» WHAT IS REQUIRED
Nothing beyond the line containing "Contact us (45, 1100)" is to be printed; print exactly each line from the start of the records below through that line, leaving out pictures.

Saved data entries
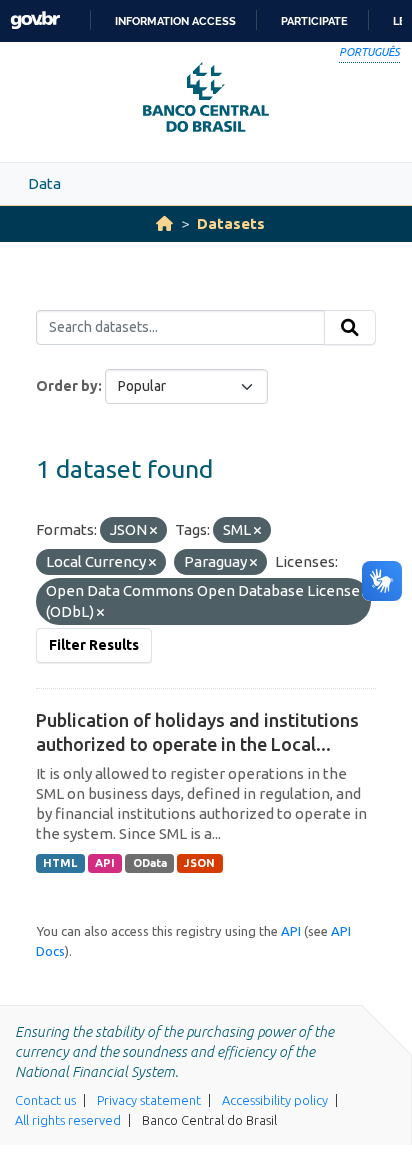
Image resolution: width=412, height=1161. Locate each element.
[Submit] (350, 328)
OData (150, 863)
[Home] (164, 223)
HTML (60, 863)
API (105, 863)
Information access (175, 21)
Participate (314, 21)
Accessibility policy (275, 1100)
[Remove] (153, 531)
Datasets (231, 223)
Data (44, 183)
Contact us (45, 1100)
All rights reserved (68, 1120)
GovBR (35, 20)
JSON (199, 863)
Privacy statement (149, 1100)
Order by (67, 386)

» OUTPUT FOR THIS EXERCISE
Image resolution: width=412, height=1161. Locate each element.
[Submit] (350, 328)
OData (150, 863)
[Home] (164, 223)
HTML (60, 863)
API (105, 863)
Information access (175, 21)
Participate (314, 21)
Accessibility policy (275, 1100)
[Remove] (153, 531)
Datasets (231, 223)
Data (44, 183)
Contact us (45, 1100)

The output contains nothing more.